Thursday, January 21, 2010

The Terror Response - What’s Missing

        It looks as though the technology of travel, communication, and weaponry may lend themselves more readily to disruption and cruelty than to order and peace. It is fine to seek safety in watch lists and body scanners. In the long run, though, defensive measures will not be enough to avoid the worst results of a nuclear arms race overlaid with non deterrable terrorism. To achieve order and peace we had better make greater effort to employ the ease of communication and travel to reaching a closer knit world.

       The worst delusion that might beset our generation is that humans unavoidably and irrevocably must split into warring tribes. If we join Samuel Huntington and his legion of professors and generals who settle for perpetual war, end-time nuclear disaster will prove inevitable. The alternative is to bring people together, reduce grounds for cross-cultural hatred, and restrict weaponry to law enforcement that governs all nations and peoples and regulates the creation and ownership of weapons.

       A ready-made medium exists for starting the long process to achieve this - the cities and towns of the world. Their populations are the ultimate targets, both of terrorism and war. They house the achievements of civilization. Their politics and governments, unlike most of the national governments including our own, are within the political reach of ordinary citizens. And, a huge amount of cross border relationships between cities and towns already exists, through trade, tourism, cultural and educational exchanges, and organizations like Sister Cities International and Mayors for Peace.

       Targeted citizens, which in the nuclear age is all of us, world-wide, should emulate the courageous airliner passengers who have attacked suicide bombers hand-to-hand. They should move across borders with ballots, organization, communication, and travel. If a dozen citizens in three or four cities and towns in each of a few countries took a simple step, the effort could be underway within a year. That step would be to put a slot on the municipal ballot to directly elect a local representative to an international municipal security congress.

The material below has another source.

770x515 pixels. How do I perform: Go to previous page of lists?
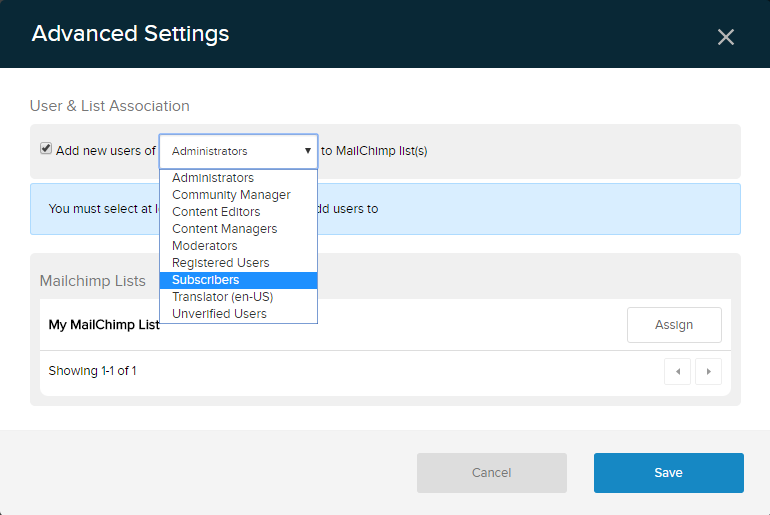point(677,371)
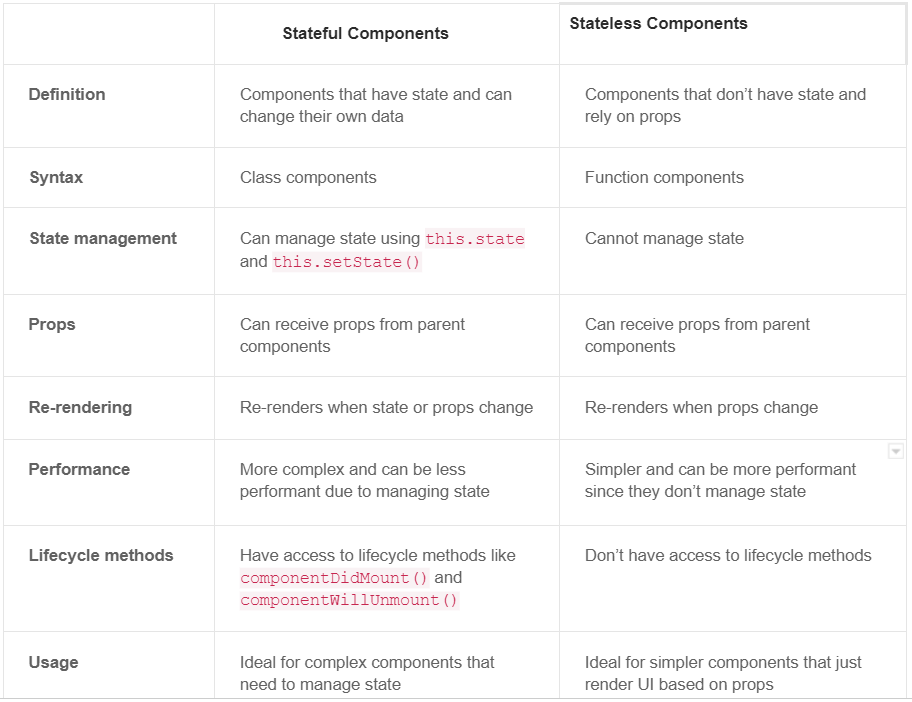Click the Class components cell

coord(308,177)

        A global security congress, empowered by the ballot, with a single assignment, the security of populations, would quickly insist upon the essentials of security, which are enforced global law kept accountable by cross border democracy. Fully realized, it might take fifty years, but the impact on the roots of terrorism would start right away. And, compared to the sixty-five years since Hiroshima that have brought us to this perilous time, it is not long at all.

       High on the agenda would be pressure on national governments to eliminate nuclear weapons. Sixty-five years without effective action reflects the fact that people who run national governments have more on their minds than the safety of populations, which, in the end, is all that matters. National governments answer to the stockholders and employees of their missile makers, to generals and admirals, to economic, ideological, and ethnic voting blocks, to excitable media. World order under law is not even close to the top of the list.

        A global security congress of elected city representatives could make national governments put first things first - war prevention ahead of war fighting, enforced law ahead of profits, security ahead of sovereignty, cooperation ahead of tribalism, communicating and understanding ahead of competing patriotisms.